Las trampas caseras de los apicultores suplen la carencia de métodos definitivos y avalados para frenar la plaga

24 sep 2018 . Actualizado a las 11:33 h.

No lo tienen fácil las abejas en un cuerpo a cuerpo con ejemplares de velutina. Las avispas asiáticas las masacran. Desde hace casi un lustro, los apicultores libran en su defensa una guerra de guerrillas en la que buscan, en muchos casos por sus propios medios, un arma eficaz que dé cuartelillo a sus colmenas diezmadas, cuando no exterminadas por la especie invasora.

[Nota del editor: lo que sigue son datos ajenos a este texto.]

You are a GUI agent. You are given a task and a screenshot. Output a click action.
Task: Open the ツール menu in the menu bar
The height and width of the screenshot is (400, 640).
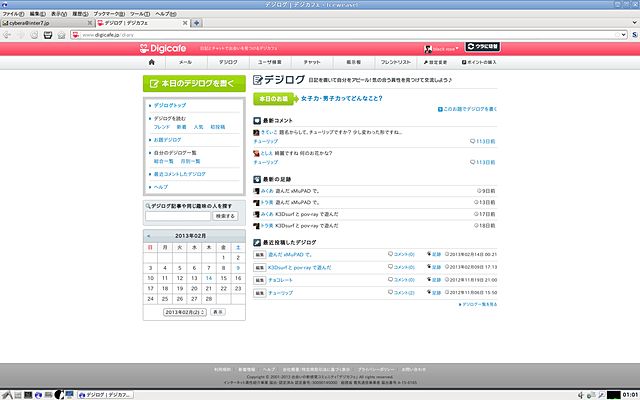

Desde que en el 2015 se empezó a estudiar en profundidad la actividad del insecto con trabajos de campo en A Mariña y Ortegal, y a falta de medidas avaladas para erradicar de una vez por todas los enjambres asesinos, los apicultores han ideado sus propios métodos domésticos para combatir la plaga. El más extendido, incluso explicada su fabricación casera en la página web de la Xunta, es la utilización de botellas de plástico. Se corta la parte superior y se invierte en el interior del envase, a modo de embudo, por el que entran las avispas atraídas por un jarabe dulzón, también preparado artesanalmente. Y es aquí donde el I+D particular entra en juego. Desde vermú a palo seco hasta una mezcla de cerveza (40 %), vino blanco (40 %) y zumo de arándanos (20 %). Lo último que se está probando, con muy buenos resultados, es un brebaje fermentado por el que se pirran las velutinas y que se elabora con cinco litros de agua, dos kilos de azúcar y unos gramos de levadura de panadería.

Otra mezcla letal es la de miel y alcohol. Este último se añade para que las propias abejas no caigan en la trampa, pero sí las velutinas. Se vierte en un bote de miel y se deja sin tapa cerca de las colmenas. Caen como moscas.